Cerita toleransi komunitas Nasrani dan Hindu di sudut Danau Poso
Penulis: Robert Dwiantoro | Publikasi: 2 Januari 2023 - 16:33
Bagikan ke:
TUTURA.ID - Cerita toleransi komunitas Nasrani dan Hindu di sudut Danau Poso
Kehadiran pemuka Agama Hindu dalam ibadah atau misa Natal di GKST Yordan Toinasa (Foto: Istimewa)

Sepekan lalu saya bersama istri dan anak–anak bepergian ke luar kota. Tujuan kami kali ini menuju sebuah kampung yang terletak di salah satu sudut Danau Poso, tepatnya di Desa Toinasa, Kecamatan Pamona Barat.

Tak ada hal spesial sepanjang perjalanan via darat dengan waktu tempuh delapan jam ini. Kisah menarik justru terjadi sehari jelang perayaan Natal (24/12/2022).
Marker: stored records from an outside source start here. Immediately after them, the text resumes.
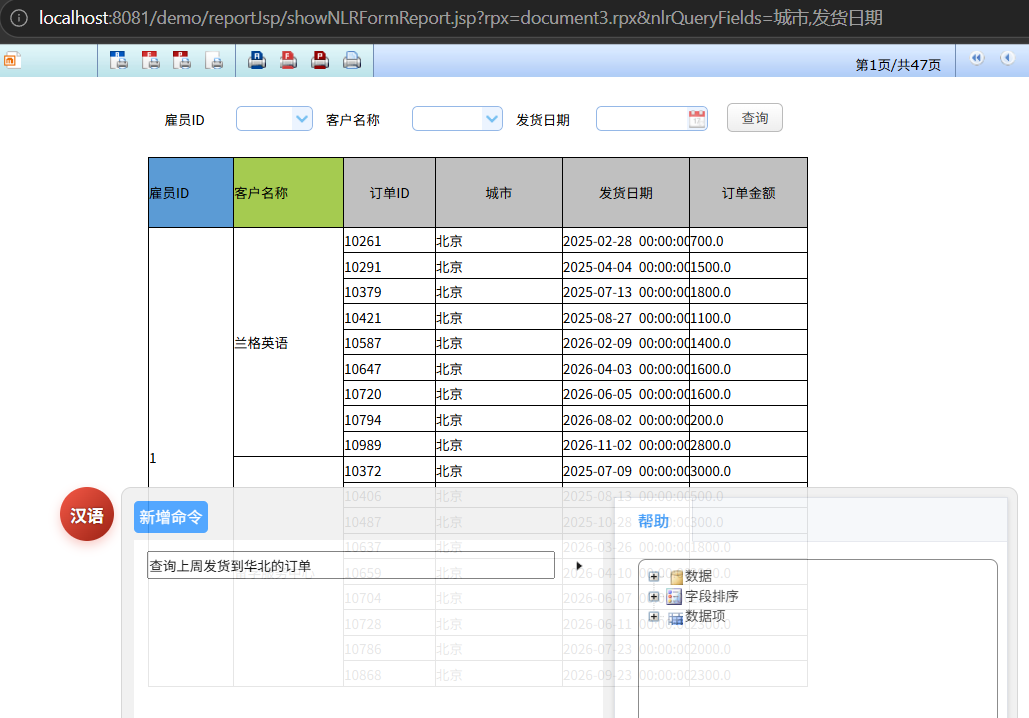
Task: Open the 雇员ID dropdown
Action: 301,119
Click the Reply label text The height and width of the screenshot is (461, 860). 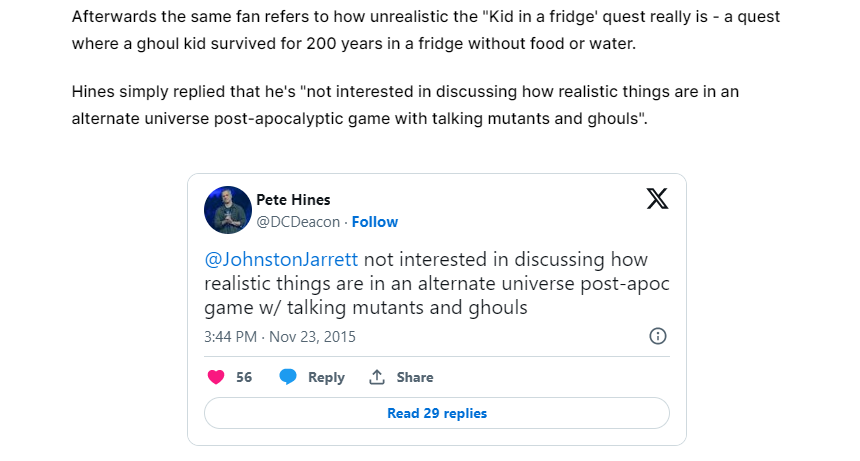tap(326, 377)
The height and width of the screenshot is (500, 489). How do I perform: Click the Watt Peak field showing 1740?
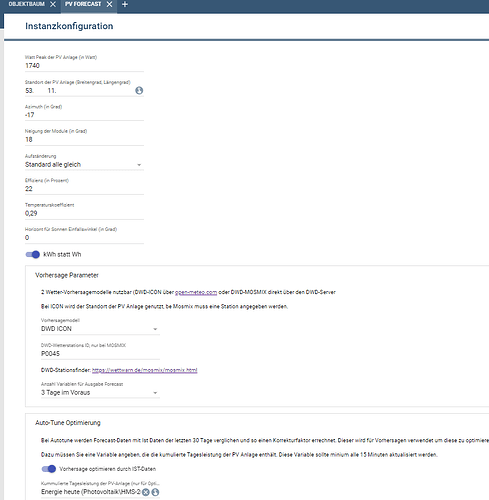(x=84, y=66)
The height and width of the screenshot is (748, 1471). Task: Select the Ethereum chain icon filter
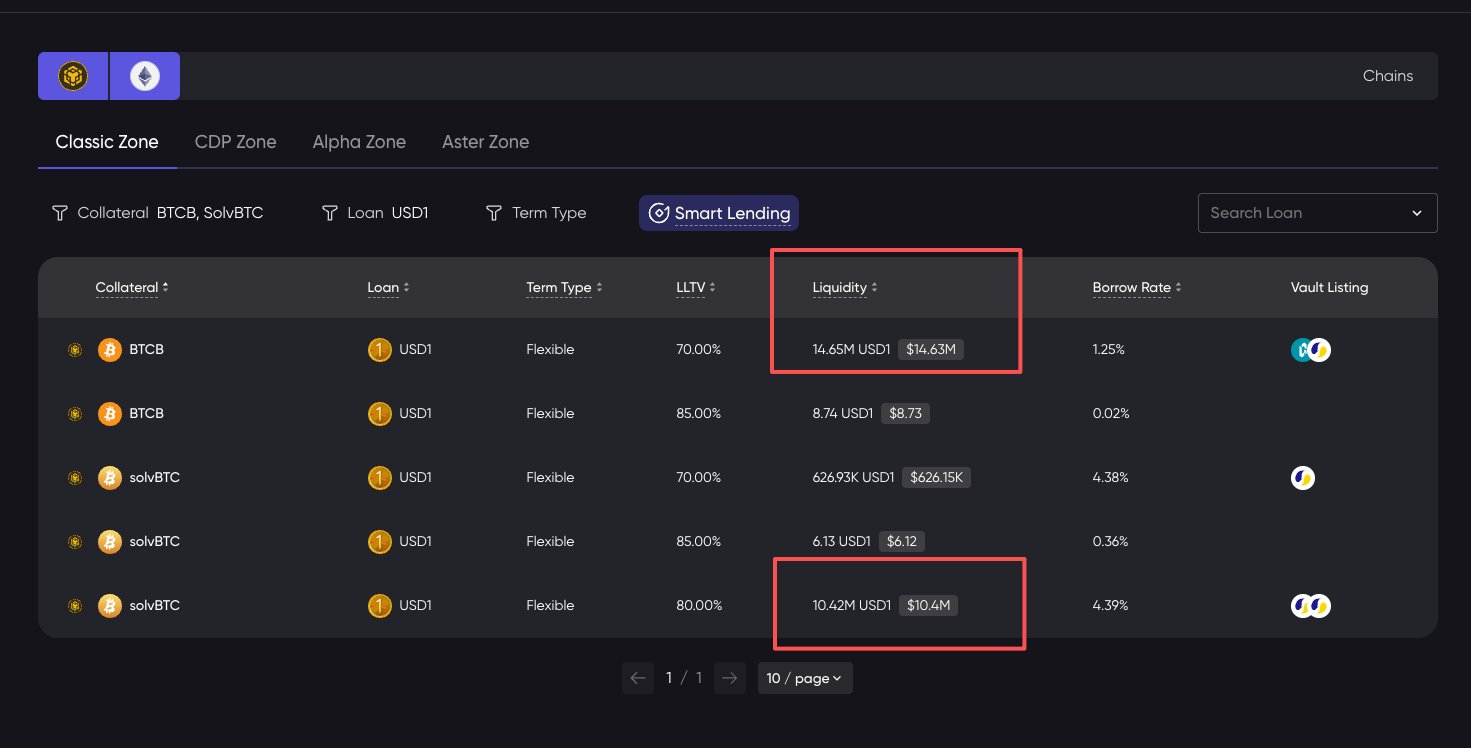point(145,76)
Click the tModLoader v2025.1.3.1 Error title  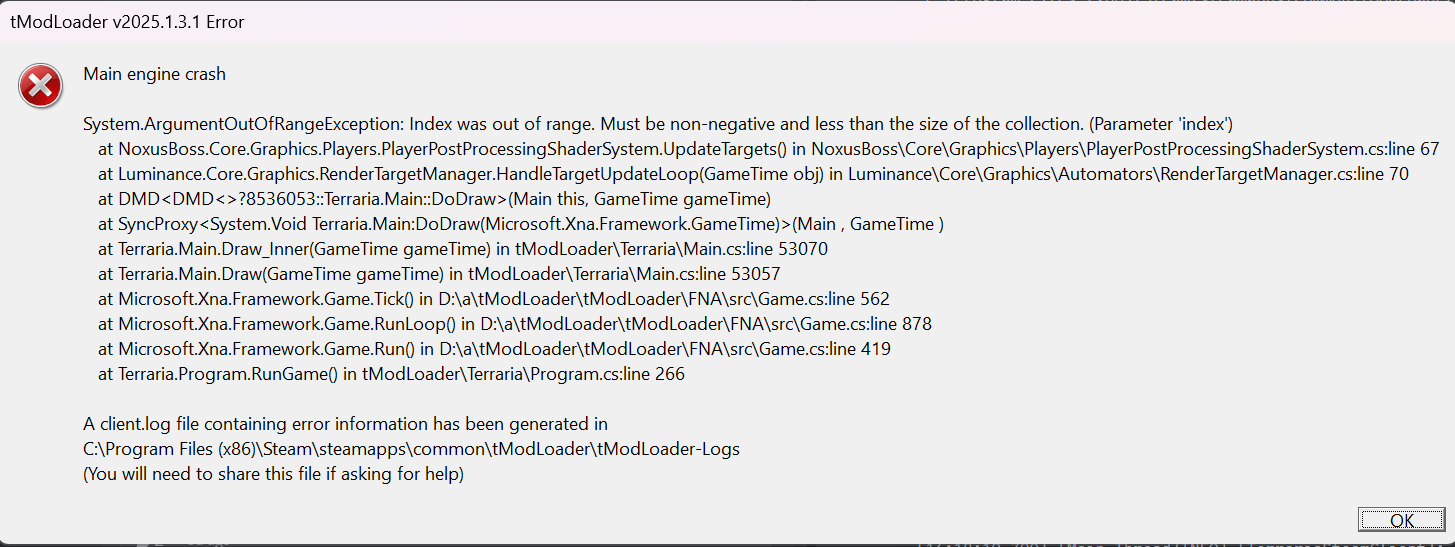coord(127,22)

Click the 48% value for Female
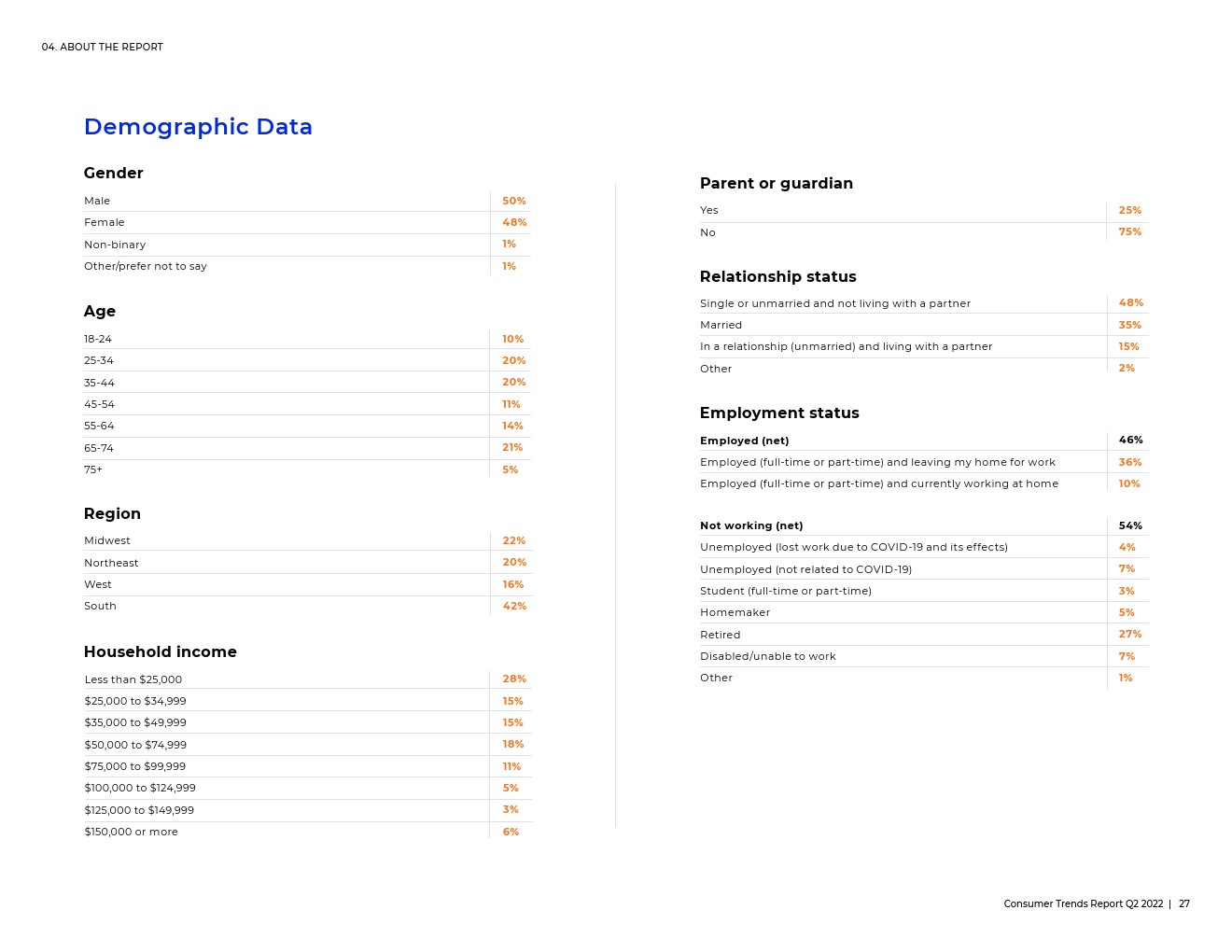click(514, 222)
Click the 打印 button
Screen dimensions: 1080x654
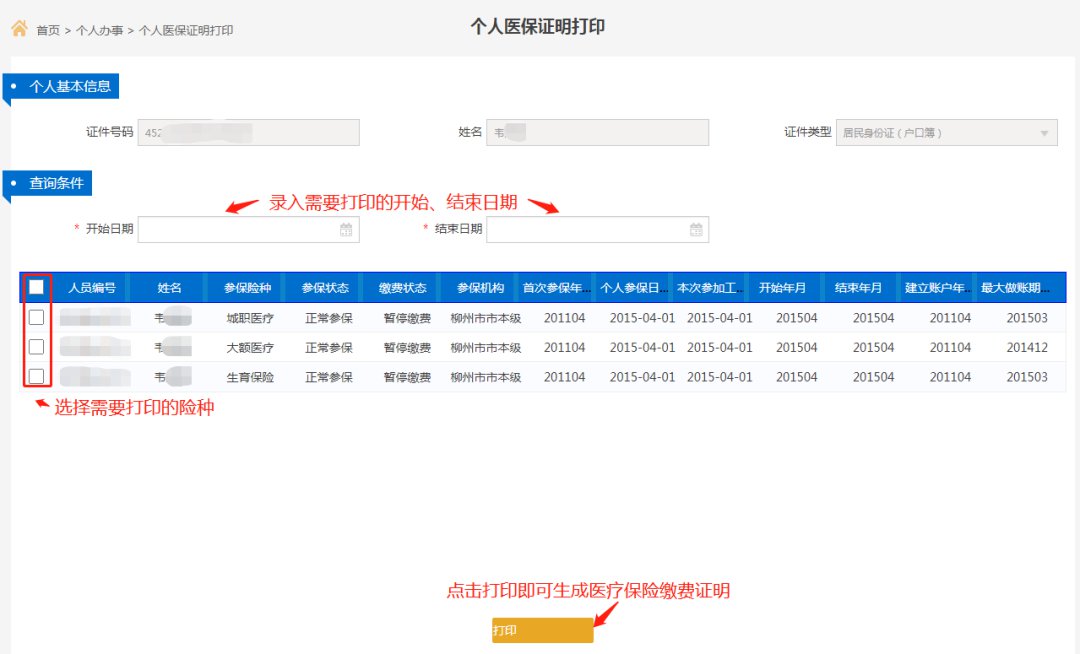pos(542,631)
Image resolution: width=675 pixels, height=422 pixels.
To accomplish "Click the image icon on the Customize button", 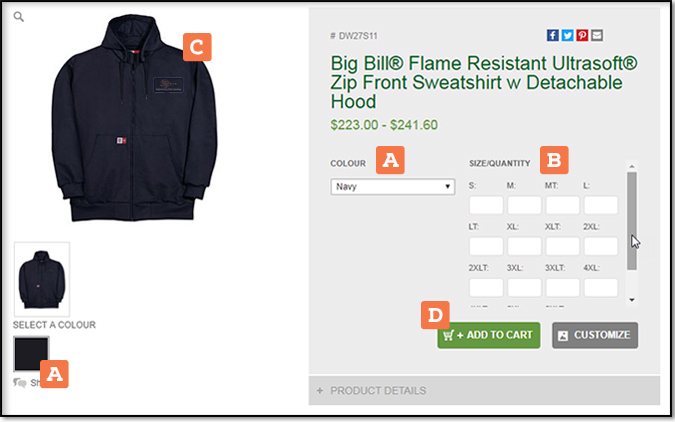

Hampir semua komunitas Nasrani melakukan ibadah; atau misa bagi umat Katolik saat itu.

Sekitar pukul 18.20 WITA, selain ratusan umat Nasrani yang hendak melakoni ibadah Natal, terlihat juga empat orang berbusana safari putih memasuki pelataran gereja Gereja Kristen Sulawesi Tengah (GKST) Yordan Toinasa.

Keempat orang tersebut bukan mewakili pihak GKST, melainkan para pemuka agama Hindu di Desa Toinasa. Seorang penatua, semacam pelayan umat, lantas mempersilakan mereka untuk menduduki deretan kursi terdepan, tepat di depan mimbar tempat pendeta akan mewartakan injil.

Para tokoh agama Hindu ini bahkan dengan penuh takzim dan khusyuk mengikuti peribadatan dari awal hingga akhir. Demi melihat kejadian tersebut, saya langsung terkagum. Sebuah praktik toleransi level tinggi. Bahkan praktik semacam ini tak bisa ditemukan dalam indikator untuk mengukur Indeks Daerah Toleran.

Sebagai mantan pengurus Gerakan Mahasiswa Kristen Indonesia (GMKI) yang tergabung dalam Kelompok Cipayung, sebuah organisasi mahasiswa lintas agama, peristiwa semacam ini juga tidak pernah saya lihat terjadi.

Lazimnya dalam beberapa kegiatan keagamaan yang meliputi agenda ibadah, para undangan dari unsur pemuka agama lain hadir saat awal dan pamit menjelang pelaksanaan ibadah. Atau terkadang sebaliknya, mereka hadir setelah pelaksanaan ibadah kelar.

Pasalnya dalam konteks peribadatan yang dianggap sakral oleh kebanyakan orang, menghadiri dengan utuh proses ritual keagamaan bukan lagi bagian dimensi sosial, tapi sudah meliputi unsur religiositas sebuah agama yang tak punya ruang kompromi.

Hampir mustahil rasanya dilakukan oleh pemeluk agama lain. Ternyata anggapan saya keliru besar.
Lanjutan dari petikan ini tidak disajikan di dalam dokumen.